- Passage shown
The plaintiff also relies upon an affidavit which he swore on 2 May 2003 in which he deposes to having negotiated a settlement with the defendant in about November 2001. According to the plaintiff, the defendant then said that he and Supermarine would pay or repay the plaintiff the sum of $500,000 together with interest on that amount at the rate of six per cent per annum from 21 February 2001 until 9 November 2001. When it came to documenting the agreement, however, the plaintiff refused to sign the document submitted by the defendant, because it did not contain a provision, for repayment by 21 January 2002 which the plaintiff believed to have been agreed in the course of negotiations.
Mr Cosgrave who appeared for the plaintiff began his submission by referring to the content of the defendant's affidavit of 12 June 2003 and he submitted that it was either so lacking in detail or in effect so crafted as not truly to comply with the order of Smith J that the defendant depose as to the full details, so far as he is aware of them, of the assets and liabilities of the companies within the SAS Group.
In particular Mr Cosgrave referred to paragraph 12 of the affidavit, which is directed to the assets and liabilities of Strategic Air Services Australia Pty Ltd, and noted that whilst it is asserted by the defendant that the company has assets of approximately $782,000 and liabilities of approximately $212,000, very little detail is given as to how those figures are made up. The defendant has exhibited what is described as a profit and loss statement but he has not exhibited or otherwise provided a balance sheet of a kind which one might expect showing details of the assets and liabilities.
Mr Cosgrave made similar observations in respect of paragraph 26 of the affidavit, which is directed to the assets and liabilities of Strategic Air Services Cooperation's Pty Ltd; paragraph 39 of the affidavit which is directed to the assets and liabilities of Strategic Air Services Vanuatu Ltd; paragraph 51 of the affidavit which is directed to the assets and liabilities of Strategic Air Services (NZ) Ltd; paragraph 63 of the affidavit which is directed to Aviation Infrastructure Redevelopment Pty Ltd; and paragraph 74 of the affidavit, which is directed to the assets and liabilities of Daryl Dalket Pty Ltd, and which it is said in the affidavit is the company within the group that provides executive management support to the group and acts as a holding company in Australia for most of the group companies.
Mr Cosgrave suggested that it is remarkable that, in the case of Dalket, there is not only no detail given about the assets and liabilities of the company, there is not any information at all. All that is said is that "its total assets and liabilities" are presently being valued by Armstrong Partners of South Melbourne as a consequence of a number of capital transactions associated with the acquisition of five companies from Michael John Owens, the acquisition of shares from David John Anderson and Amanda Jane Dines, and the distribution of shares held by the estate of the late Denise Sheila Algar - which is to say the deceased's mother - and Strategic Air Services Group of companies’ prospective entry into the new generation joint venture agreement in the South Pacific.
Mr Cosgrave argued that the affidavit material to which he referred, including the paucity of detail provided in the defendant's affidavit of 12 June 2003, demonstrated that a substantial part if not the whole of the $512,000 which the plaintiff had paid to Supermarine had been dissipated amongst companies within the SAS group and that there was now a significant risk of dissipation of the assets which it might be thought would now reflect those moneys.

- Work to complete
a) Answer these questions from the judgment excerpt:
(i) On what date did the plaintiff swear the affidavit in which he describes negotiating a settlement?
(ii) What approximate liabilities does the defendant assert for Strategic Air Services Australia Pty Ltd?
(iii) Which firm is valuing the total assets and liabilities of Dalket?
b) Copy word for word everything in the judgment excerpt from "Mr Cosgrave argued" down to "reflect those moneys.".
c) Proceed with the judgment excerpt, writing on from the last sentence shown.

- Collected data
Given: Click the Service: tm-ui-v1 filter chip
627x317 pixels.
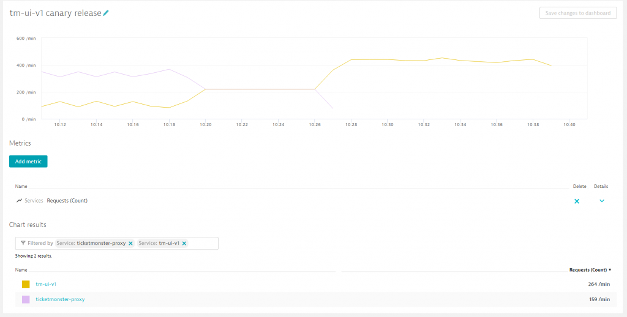Looking at the screenshot, I should tap(159, 243).
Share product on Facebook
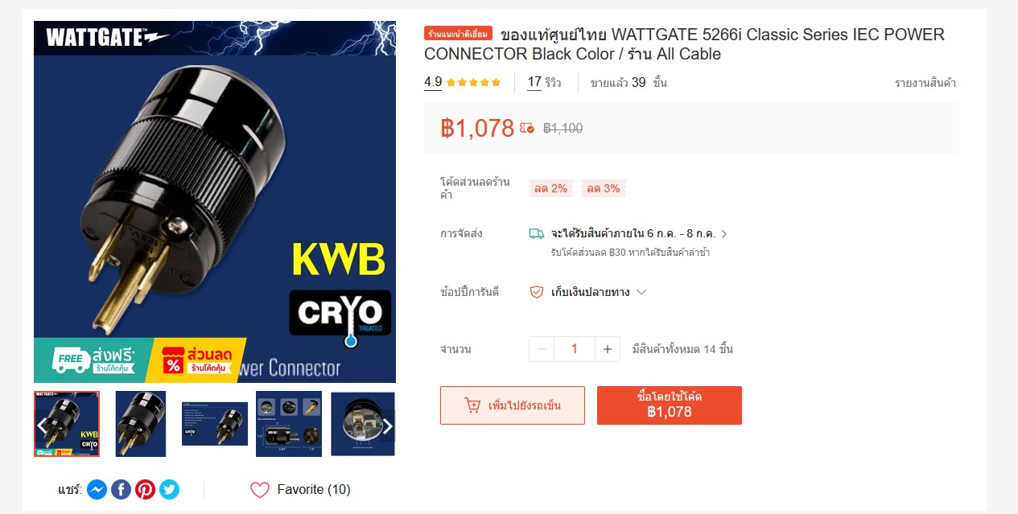Image resolution: width=1018 pixels, height=514 pixels. [121, 489]
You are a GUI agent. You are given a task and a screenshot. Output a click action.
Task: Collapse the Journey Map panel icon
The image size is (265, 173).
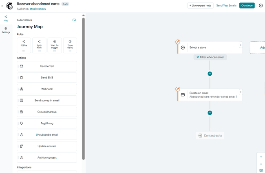tap(74, 20)
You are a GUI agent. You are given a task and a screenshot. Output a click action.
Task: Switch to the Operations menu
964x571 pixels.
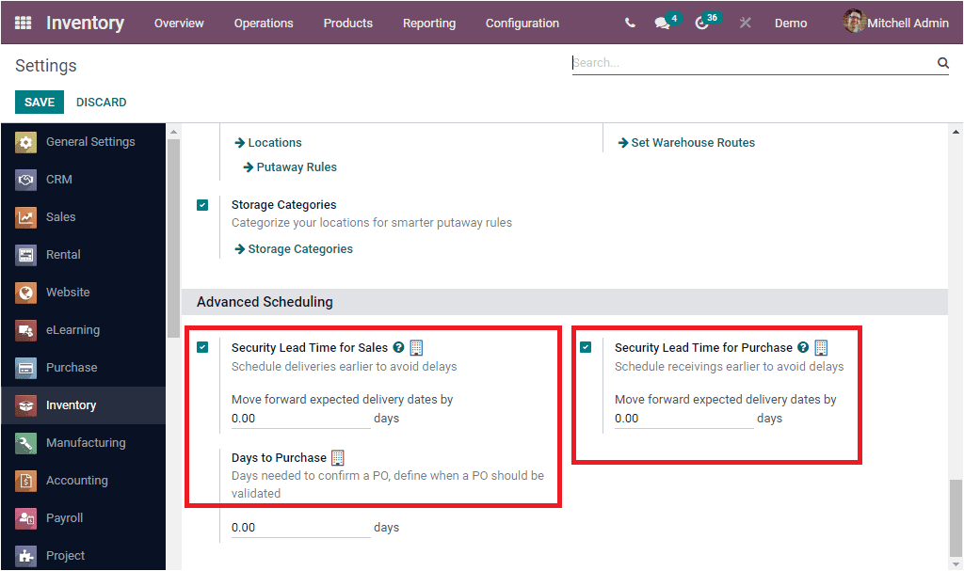tap(264, 23)
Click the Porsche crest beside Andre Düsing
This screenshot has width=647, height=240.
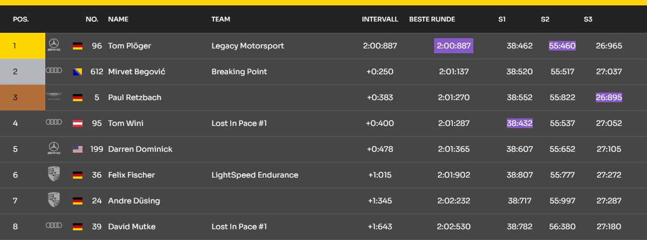(54, 200)
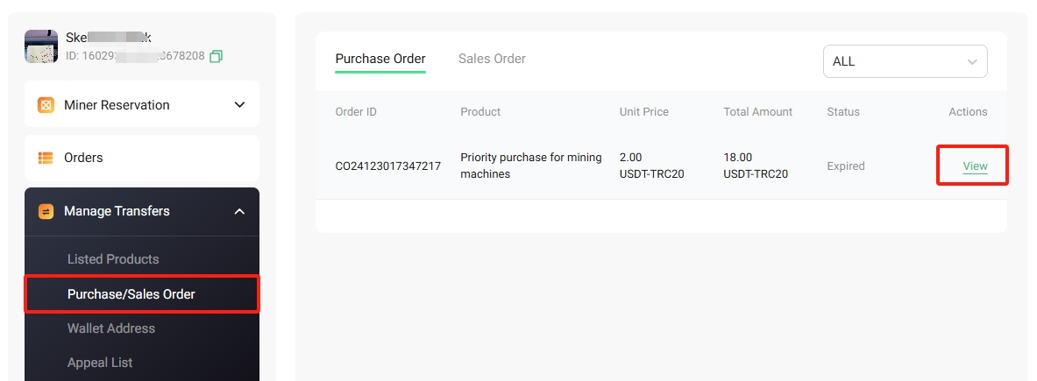Open the user profile avatar
1037x381 pixels.
coord(41,46)
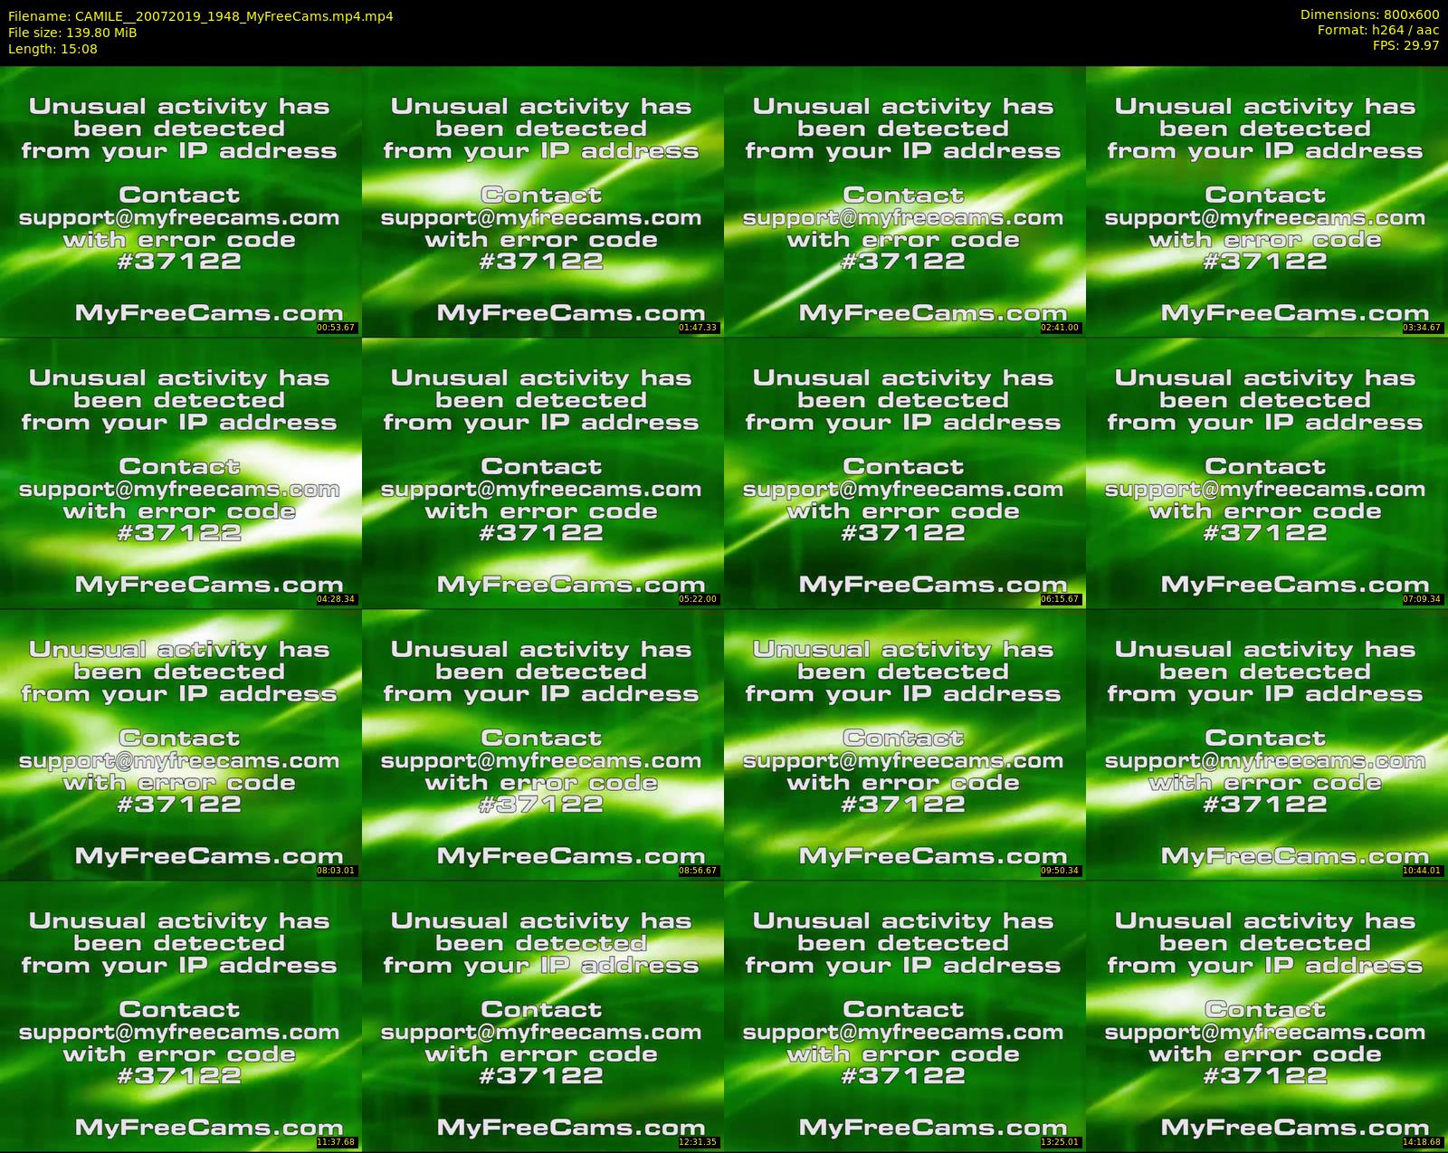Select the 11:37.68 timestamp label
Image resolution: width=1448 pixels, height=1153 pixels.
click(337, 1142)
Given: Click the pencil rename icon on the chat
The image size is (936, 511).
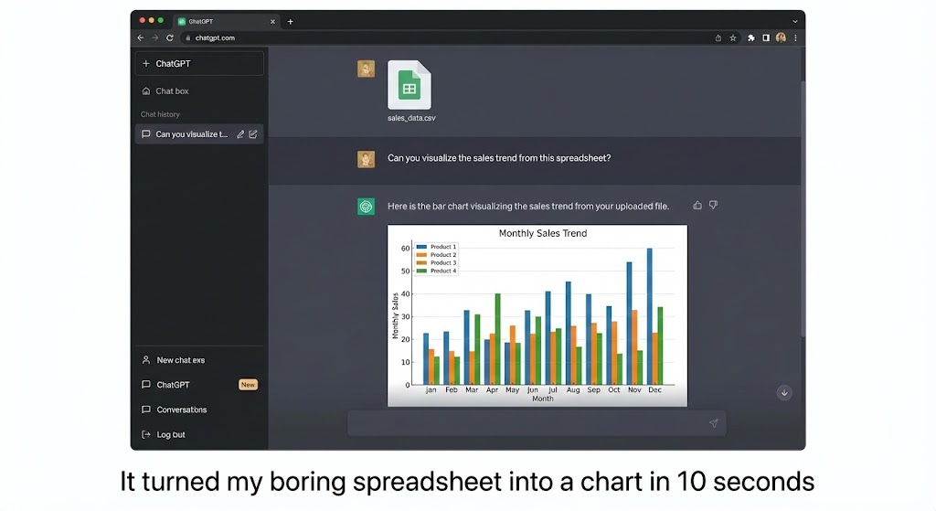Looking at the screenshot, I should [x=240, y=134].
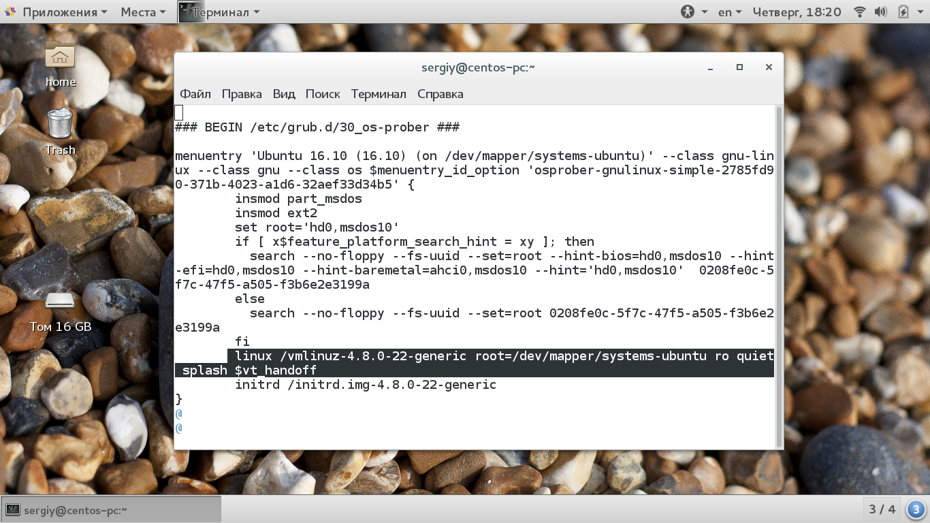This screenshot has height=523, width=930.
Task: Click the volume speaker icon
Action: 882,12
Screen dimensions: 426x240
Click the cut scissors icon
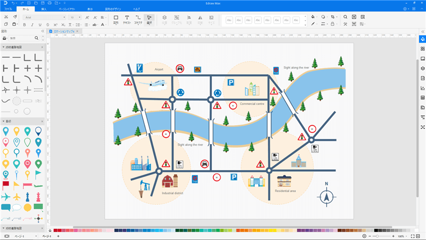pyautogui.click(x=6, y=17)
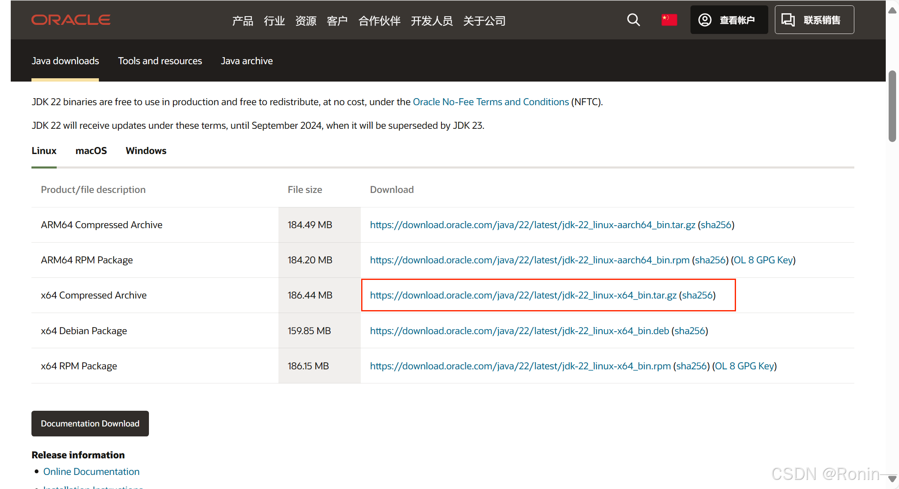Click the Documentation Download button

(x=90, y=424)
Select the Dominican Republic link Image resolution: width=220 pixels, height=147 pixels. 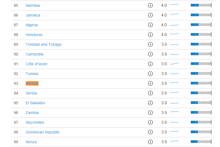[x=43, y=132]
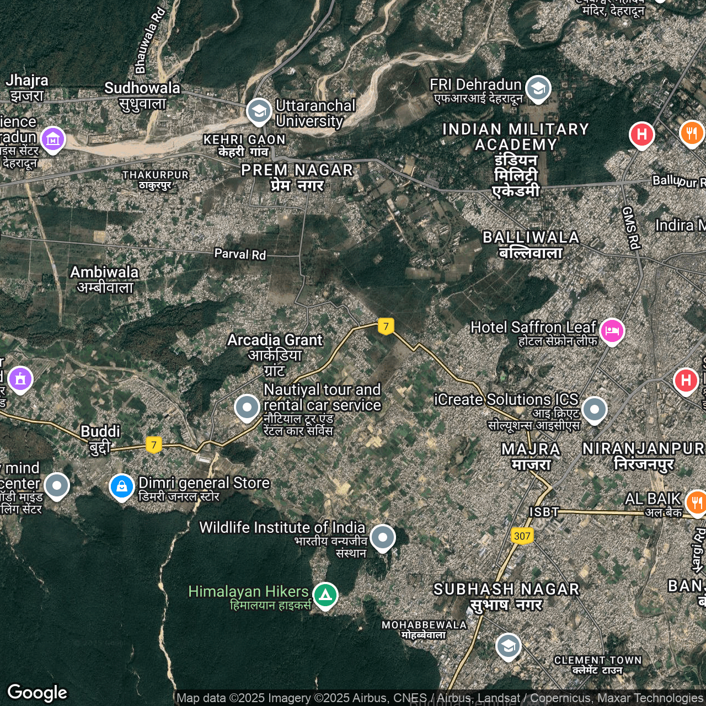Screen dimensions: 706x706
Task: Click the hospital marker beside Ballupur Road
Action: pos(641,135)
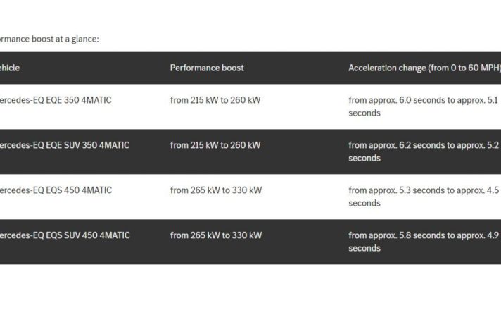Click the EQE SUV 350 power boost value
This screenshot has height=310, width=501.
pyautogui.click(x=215, y=145)
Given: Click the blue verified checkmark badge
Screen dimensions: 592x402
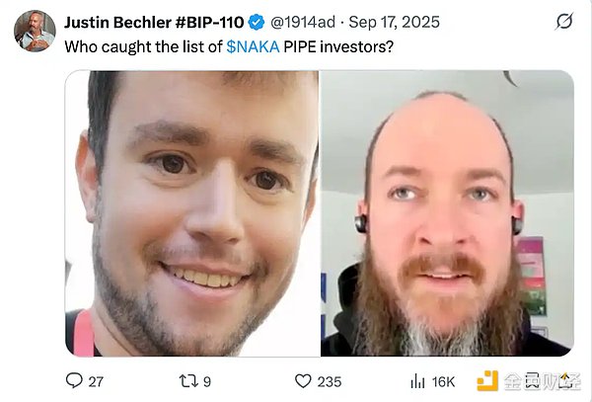Looking at the screenshot, I should [x=257, y=23].
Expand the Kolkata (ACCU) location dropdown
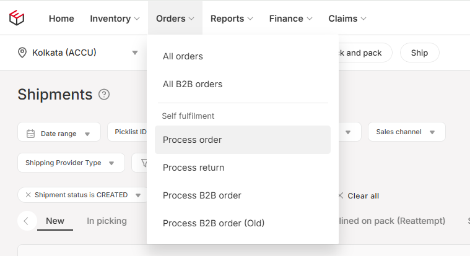This screenshot has width=470, height=256. (135, 53)
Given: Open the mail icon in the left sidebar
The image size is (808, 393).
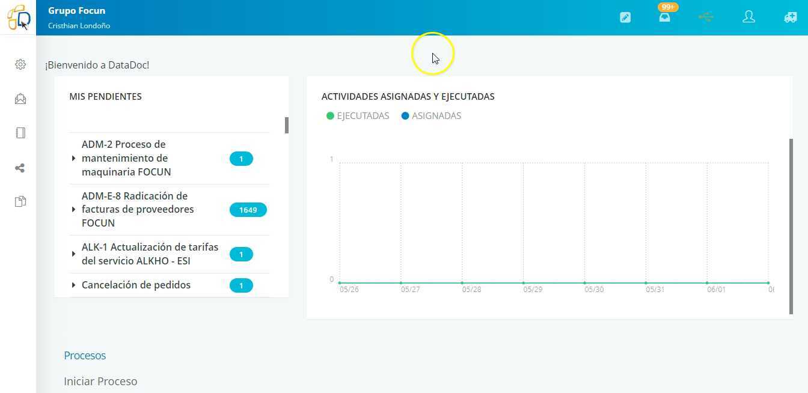Looking at the screenshot, I should (20, 99).
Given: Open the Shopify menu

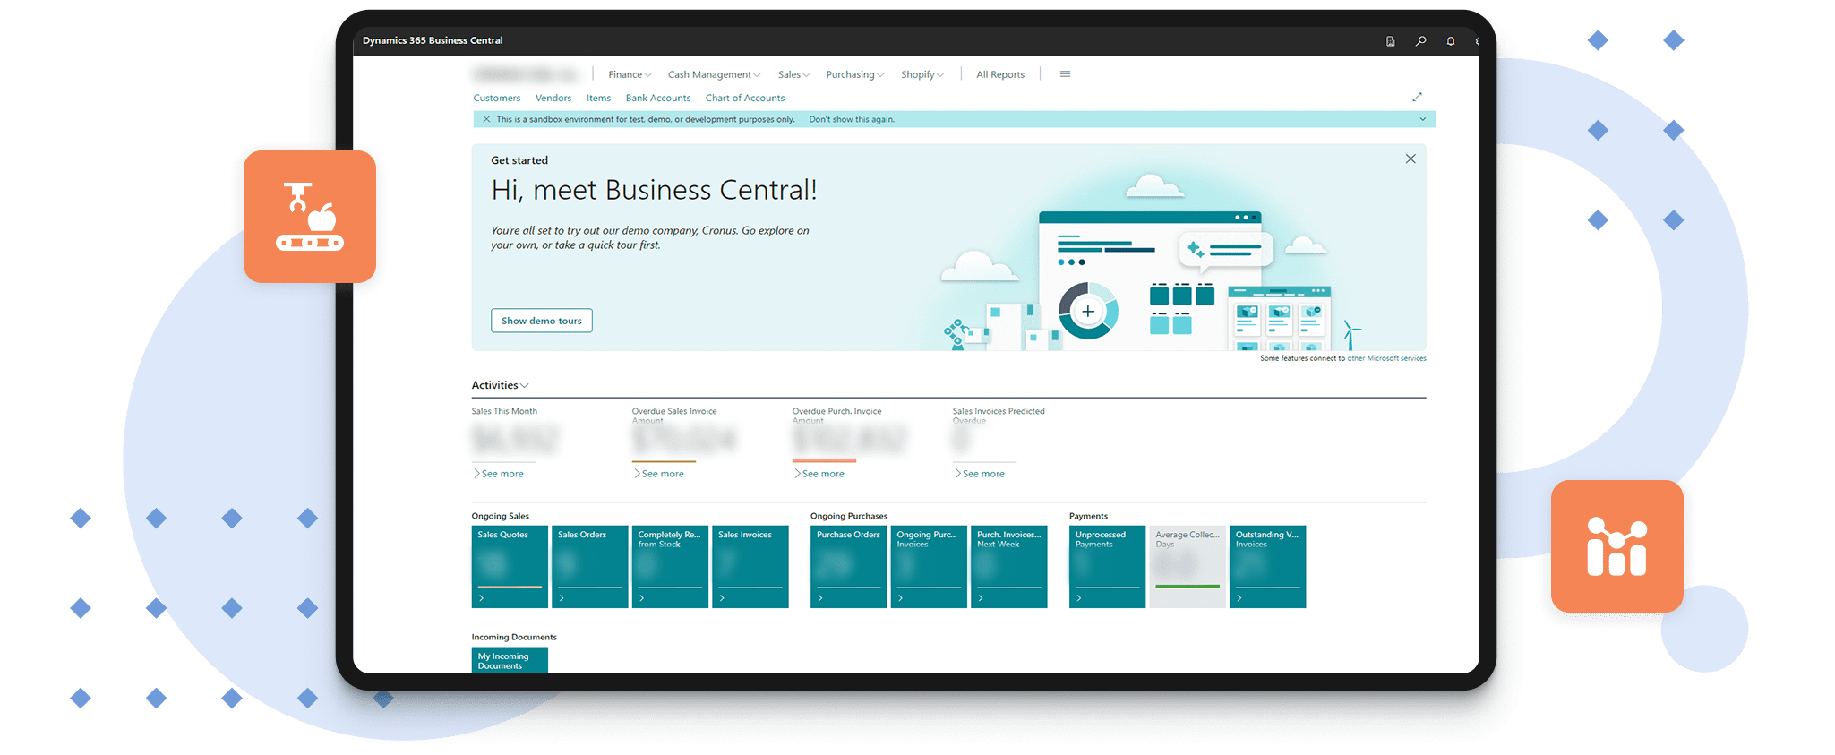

- Responses in order
a)
(i) 2 May 2003
(ii) Approximately $212,000
(iii) Armstrong Partners of South Melbourne

b)
Mr Cosgrave argued that the affidavit material to which he referred, including the paucity of detail provided in the defendant's affidavit of 12 June 2003, demonstrated that a substantial part if not the whole of the $512,000 which the plaintiff had paid to Supermarine had been dissipated amongst companies within the SAS group and that there was now a significant risk of dissipation of the assets which it might be thought would now reflect those moneys.

c)
Mr Cosgrave contended that there was no assurance that the assets of the group would not be dissipated. Indeed, to the contrary, it was said, the fact that some $512,000 had apparently disappeared without trace by means of cheques which were in the large part cash cheques, and thus which at present could not be traced, led to the conclusion that it was likely that assets would be dissipated before the plaintiff was able to execute against them, assuming he were successful at the trial of the proceeding.
In Mr Cosgrave’s submission the court should be ready to infer that that was so because of the apparent recalcitrance of the defendant to making a full disclosure of the kind for which Smith J's order called.
Mr O’Bryan SC who appeared with Mr D. Colman for the defendant submitted in effect that I should find that the claim for Mareva orders in respect of the assets of the SAS group of companies was hopeless.
Mr O’Bryan began his submission by reference to the fact that even now, the best part of seven months after the proceeding was instituted, and effectively two years after the alleged debt was said to have become due, the plaintiff has still not been able to formulate a statement of claim which shows the nature of the cause of action asserted against the defendant. Worse still, he submitted, counsel for the plaintiff had demonstrated by his reference to the plaintiff's intention to abandon the statement of claim and also any reliance upon the proposed amended statement of claim of May of this year, that the plaintiff has still not been able to conceive how such a cause of action could be formulated. In Mr O’Bryan’s submission one must conclude that the plaintiff's claim is extremely weak indeed, to put it at its highest, and that it is certainly not good enough in circumstances where it is incumbent upon an applicant for Mareva order to establish clearly how it is that he stands a good chance of succeeding at the trial of the proceeding. Furthermore, he said, even if one looks to the settlement agreement upon which it is suggested reliance may now be placed, it is plain that, however construed, that it does not yield a cause of action against the defendant.
Turning then to the question of whether the defendant or any of the companies in the SAS group have under their control assets that might properly be made the subject of a Mareva order, assuming the establishment of a good arguable case for final relief, Mr O’Bryan submitted that there is nothing within the existing statement of claim, or in the facts deposed to in the affidavits upon which a reformulated statement of claim might be based, that in any way demonstrates or suggests that the assets of the companies in the group would be subject to execution. How, it is asked rhetorically, can it possibly be said that assets of the group are held for the benefit of the defendant or, in the event of judgment being obtained, might be levied against, whether directly or indirectly, pursuant to some sort of obligation on the part of those companies to make their assets available for satisfaction of the defendant's obligations?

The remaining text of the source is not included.